Despite the remaining challenges of obtaining damages awards in China, anyone who has been an avid observer of the U.S. patent system in recent years would have to admit that the country is doing a better job of signaling its intent to promote the interests of patent owners than the United States. Many U.S. patent stakeholder groups have urged Congress to clarify Section 101 patent subject matter eligibility in the wake of a series of Supreme Court cases that have greatly expanded judicial exemptions to 101 eligibility. Last summer, a much heralded series of multi-panel hearings conducted by the Senate IP Subcommittee promised a great deal of action on the Section 101 issue, but these reforms were stalled by early 2020 in part due to an inability among stakeholders to compromise. So while U.S. patent law continues to recognize extremely narrow patent-eligibility status for inventions in medical diagnostics and software, recent amendments to patent examination guidelines in China have made it easier to patent inventions in artificial intelligence, big data and blockchain. While the U.S. will without question continues to offer much higher infringement awards, China’s increasing embrace of patent owner rights cannot be ignored in light of Chinese goals of attaining international technological dominance during the 21st century.
Chinese Patent Law to Harmonize with Hague Agreement, Drug Patent Linkage Measures
While the provisions for increased infringement damages are intriguing, the recent Chinese patent law revision includes several other changes, many of which appear to be in the hopes of harmonizing China’s system with other developed patent law regimes.
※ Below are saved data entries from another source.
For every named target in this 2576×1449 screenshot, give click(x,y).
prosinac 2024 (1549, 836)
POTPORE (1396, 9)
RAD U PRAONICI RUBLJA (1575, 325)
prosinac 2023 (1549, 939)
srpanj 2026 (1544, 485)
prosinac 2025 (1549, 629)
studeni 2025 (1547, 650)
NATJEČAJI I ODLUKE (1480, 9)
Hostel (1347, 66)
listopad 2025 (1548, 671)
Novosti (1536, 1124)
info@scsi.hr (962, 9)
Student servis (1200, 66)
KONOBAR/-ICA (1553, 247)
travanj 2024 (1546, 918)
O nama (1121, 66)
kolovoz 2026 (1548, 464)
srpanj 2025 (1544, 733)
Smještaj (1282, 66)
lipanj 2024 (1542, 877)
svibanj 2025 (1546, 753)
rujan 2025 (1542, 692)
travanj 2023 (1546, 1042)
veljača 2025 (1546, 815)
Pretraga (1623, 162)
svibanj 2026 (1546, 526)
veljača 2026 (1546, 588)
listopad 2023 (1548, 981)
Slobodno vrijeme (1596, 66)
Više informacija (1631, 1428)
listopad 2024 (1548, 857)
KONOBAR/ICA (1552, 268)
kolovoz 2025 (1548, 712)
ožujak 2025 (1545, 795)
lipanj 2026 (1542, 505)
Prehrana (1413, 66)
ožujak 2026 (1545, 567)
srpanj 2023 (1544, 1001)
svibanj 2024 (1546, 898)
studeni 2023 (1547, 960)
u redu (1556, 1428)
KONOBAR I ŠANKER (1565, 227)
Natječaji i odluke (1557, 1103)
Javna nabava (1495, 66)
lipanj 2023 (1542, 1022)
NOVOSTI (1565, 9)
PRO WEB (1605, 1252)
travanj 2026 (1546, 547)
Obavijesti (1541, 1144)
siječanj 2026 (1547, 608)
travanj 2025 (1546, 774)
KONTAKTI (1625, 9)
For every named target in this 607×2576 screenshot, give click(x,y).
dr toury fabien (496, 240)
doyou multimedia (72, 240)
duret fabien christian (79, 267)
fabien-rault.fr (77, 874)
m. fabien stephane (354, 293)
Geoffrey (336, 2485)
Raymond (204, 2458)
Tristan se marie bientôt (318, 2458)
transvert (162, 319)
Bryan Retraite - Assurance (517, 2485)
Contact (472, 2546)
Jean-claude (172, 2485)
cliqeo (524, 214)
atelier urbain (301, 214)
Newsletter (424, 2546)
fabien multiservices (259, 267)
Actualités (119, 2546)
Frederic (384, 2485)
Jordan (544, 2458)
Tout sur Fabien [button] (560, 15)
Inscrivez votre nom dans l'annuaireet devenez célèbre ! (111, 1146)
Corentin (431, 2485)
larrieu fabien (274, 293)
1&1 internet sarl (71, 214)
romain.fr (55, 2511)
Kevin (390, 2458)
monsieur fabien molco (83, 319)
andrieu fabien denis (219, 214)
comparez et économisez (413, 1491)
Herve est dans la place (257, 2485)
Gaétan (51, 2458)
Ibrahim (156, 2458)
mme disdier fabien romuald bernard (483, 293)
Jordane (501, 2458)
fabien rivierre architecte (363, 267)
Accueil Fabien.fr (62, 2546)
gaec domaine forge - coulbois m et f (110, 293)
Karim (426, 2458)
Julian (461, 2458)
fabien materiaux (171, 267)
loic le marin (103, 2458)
Changes to Article 2 allow design patent applicants to claim partial designs and changes to Article 42 increase the term of design patents to 15 years, aligning with the term for design patents available under the Hague Agreement. Additional provisions added to Article 42 also give Chinese patent applicants the ability to request patent term extensions to compensate for unreasonable delays in patent prosecution by China’s National Intellectual Property Administration (CNIPA) as well as for patents on pharmaceutical drugs facing long market regulatory approval processes.
The Chinese patent law revisions also create a pair of patent dispute resolution mechanisms, one of which will be very familiar to pharmaceutical patent owners. New Article 76 of Chinese patent law will establish patent linkage measures that give patent owners a cause of action in Chinese courts when a dispute arises over patent rights related to the regulatory approval process for drug marketing. Similar procedures have been in place in the United States since 1984, when the Hatch-Waxman Act created similar linkage measures for patent enforcement against drugmakers seeking regulatory approval for generics. Revisions to Article 69 and new Article 70 also increase enforcement mechanisms through the CNIPA which will now be able to “handle patent infringement disputes that have a significant national impact.”